_Working data_:
——

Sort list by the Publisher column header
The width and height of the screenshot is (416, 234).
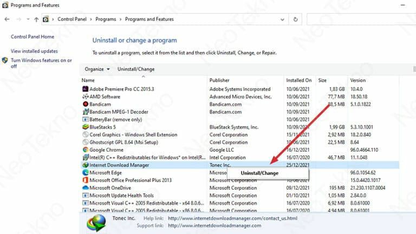[x=219, y=80]
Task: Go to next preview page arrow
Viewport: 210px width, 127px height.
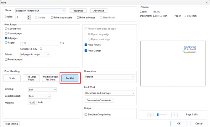Action: (174, 115)
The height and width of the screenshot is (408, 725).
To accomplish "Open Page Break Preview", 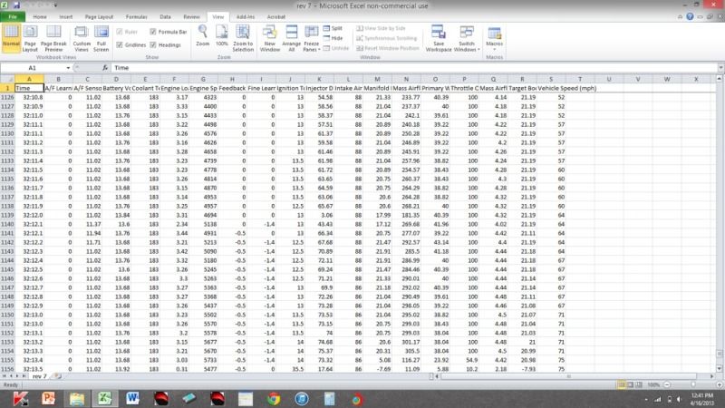I will [x=54, y=44].
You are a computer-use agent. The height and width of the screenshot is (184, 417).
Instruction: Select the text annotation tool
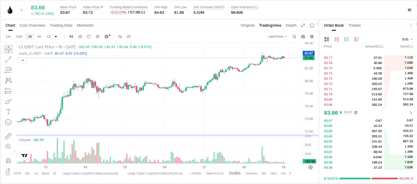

——

When you reach the line that contains "You are a computer-use", start reproducing, and continue word for word to the end of the records; skip all pictures.

You are a computer-use agent. The height and width of the screenshot is (184, 417).
Instruction: Select the text annotation tool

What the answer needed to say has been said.